Collected data entries:
---+---

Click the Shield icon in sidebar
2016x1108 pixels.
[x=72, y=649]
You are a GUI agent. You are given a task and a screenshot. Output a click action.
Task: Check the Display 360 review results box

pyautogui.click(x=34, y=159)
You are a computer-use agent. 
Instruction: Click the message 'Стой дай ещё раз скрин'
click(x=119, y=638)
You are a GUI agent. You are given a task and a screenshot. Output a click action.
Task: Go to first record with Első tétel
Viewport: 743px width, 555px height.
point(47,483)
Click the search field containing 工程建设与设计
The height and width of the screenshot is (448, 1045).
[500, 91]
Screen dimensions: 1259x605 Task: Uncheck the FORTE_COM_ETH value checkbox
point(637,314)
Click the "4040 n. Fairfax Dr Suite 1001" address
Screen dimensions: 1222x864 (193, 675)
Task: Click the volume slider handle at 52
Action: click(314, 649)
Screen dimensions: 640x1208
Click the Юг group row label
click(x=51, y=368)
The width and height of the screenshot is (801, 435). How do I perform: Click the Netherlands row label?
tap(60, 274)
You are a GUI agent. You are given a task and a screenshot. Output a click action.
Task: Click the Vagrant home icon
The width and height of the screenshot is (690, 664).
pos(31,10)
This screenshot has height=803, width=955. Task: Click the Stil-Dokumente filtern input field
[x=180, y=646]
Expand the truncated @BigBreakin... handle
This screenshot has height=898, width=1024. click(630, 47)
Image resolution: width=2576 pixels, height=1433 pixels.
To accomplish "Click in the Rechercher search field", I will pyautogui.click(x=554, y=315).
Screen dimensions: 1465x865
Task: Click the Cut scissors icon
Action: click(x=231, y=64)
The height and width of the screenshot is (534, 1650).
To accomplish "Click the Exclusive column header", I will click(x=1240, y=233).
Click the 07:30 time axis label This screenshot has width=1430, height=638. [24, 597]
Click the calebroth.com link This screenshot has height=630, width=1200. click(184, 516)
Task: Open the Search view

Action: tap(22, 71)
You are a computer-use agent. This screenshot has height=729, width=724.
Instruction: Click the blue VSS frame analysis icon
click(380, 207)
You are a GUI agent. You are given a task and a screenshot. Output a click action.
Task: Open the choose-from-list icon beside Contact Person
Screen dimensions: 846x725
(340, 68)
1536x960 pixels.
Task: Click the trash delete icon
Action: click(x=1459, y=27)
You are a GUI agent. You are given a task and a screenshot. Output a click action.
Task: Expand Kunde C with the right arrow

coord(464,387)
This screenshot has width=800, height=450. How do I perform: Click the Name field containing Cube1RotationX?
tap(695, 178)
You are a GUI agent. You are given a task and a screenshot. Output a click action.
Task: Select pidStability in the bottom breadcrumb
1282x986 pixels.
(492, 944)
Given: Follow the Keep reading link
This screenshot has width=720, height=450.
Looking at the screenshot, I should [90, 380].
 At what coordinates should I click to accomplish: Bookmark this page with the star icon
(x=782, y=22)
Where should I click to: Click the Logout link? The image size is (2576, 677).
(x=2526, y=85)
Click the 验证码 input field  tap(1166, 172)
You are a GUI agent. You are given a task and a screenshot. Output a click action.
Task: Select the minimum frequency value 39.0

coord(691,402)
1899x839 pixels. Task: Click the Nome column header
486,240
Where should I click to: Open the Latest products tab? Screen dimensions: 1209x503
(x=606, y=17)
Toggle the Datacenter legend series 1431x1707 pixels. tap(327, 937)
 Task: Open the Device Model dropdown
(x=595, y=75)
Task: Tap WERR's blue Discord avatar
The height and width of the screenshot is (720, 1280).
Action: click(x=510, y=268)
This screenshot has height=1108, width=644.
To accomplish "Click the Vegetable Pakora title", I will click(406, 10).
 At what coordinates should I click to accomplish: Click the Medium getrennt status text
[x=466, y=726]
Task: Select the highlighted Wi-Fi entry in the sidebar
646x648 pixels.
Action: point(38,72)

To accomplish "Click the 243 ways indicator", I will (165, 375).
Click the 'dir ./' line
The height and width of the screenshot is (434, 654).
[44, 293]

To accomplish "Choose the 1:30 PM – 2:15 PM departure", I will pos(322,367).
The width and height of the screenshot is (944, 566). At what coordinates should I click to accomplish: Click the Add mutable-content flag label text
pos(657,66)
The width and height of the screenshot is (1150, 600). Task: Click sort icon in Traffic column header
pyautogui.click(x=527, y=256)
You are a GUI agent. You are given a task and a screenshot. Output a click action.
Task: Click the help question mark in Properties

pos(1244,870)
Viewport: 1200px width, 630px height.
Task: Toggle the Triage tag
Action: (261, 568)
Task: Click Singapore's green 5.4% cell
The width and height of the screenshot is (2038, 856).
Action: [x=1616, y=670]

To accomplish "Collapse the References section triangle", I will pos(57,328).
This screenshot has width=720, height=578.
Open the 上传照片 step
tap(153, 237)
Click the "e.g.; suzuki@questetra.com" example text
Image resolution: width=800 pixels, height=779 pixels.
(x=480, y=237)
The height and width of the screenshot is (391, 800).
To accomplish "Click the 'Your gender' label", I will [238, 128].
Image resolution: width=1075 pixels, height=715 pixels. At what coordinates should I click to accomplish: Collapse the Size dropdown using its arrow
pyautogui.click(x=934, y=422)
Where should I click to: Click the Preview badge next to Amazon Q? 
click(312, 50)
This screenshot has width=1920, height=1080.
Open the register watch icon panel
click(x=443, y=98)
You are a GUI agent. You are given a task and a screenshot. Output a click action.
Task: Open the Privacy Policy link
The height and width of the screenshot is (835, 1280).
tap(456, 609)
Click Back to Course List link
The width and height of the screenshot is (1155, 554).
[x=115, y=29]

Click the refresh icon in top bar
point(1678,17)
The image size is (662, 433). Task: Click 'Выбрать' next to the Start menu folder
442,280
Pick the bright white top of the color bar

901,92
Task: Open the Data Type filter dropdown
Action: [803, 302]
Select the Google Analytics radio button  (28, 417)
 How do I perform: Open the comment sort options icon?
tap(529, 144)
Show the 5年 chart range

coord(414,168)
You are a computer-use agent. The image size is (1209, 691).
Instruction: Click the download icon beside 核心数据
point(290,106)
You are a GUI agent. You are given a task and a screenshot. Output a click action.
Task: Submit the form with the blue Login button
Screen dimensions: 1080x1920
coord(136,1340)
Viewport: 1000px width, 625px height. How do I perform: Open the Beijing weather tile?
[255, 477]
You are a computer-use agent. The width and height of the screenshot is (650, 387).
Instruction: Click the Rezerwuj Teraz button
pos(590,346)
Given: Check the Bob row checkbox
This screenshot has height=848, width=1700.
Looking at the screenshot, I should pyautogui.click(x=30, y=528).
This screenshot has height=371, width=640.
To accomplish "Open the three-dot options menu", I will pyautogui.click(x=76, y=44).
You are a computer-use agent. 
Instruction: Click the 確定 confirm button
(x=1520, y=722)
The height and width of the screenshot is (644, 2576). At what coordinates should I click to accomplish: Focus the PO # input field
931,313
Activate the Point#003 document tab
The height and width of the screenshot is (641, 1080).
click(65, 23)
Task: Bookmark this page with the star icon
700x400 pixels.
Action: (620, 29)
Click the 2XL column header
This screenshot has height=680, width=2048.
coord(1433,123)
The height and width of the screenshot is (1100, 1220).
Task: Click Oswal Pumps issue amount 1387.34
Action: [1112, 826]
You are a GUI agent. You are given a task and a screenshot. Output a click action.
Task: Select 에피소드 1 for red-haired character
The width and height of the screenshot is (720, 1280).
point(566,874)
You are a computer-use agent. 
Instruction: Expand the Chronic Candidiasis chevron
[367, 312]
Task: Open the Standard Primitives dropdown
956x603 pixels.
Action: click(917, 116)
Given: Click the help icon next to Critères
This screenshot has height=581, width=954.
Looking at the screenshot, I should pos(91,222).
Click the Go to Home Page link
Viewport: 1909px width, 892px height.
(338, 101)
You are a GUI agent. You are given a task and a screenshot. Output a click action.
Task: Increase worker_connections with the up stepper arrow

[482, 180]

---+---

Where does the word "sidebar" occur in the records? Return every line that holds it.

Click the Shield icon in sidebar
Task: Select the highlighted Wi-Fi entry in the sidebar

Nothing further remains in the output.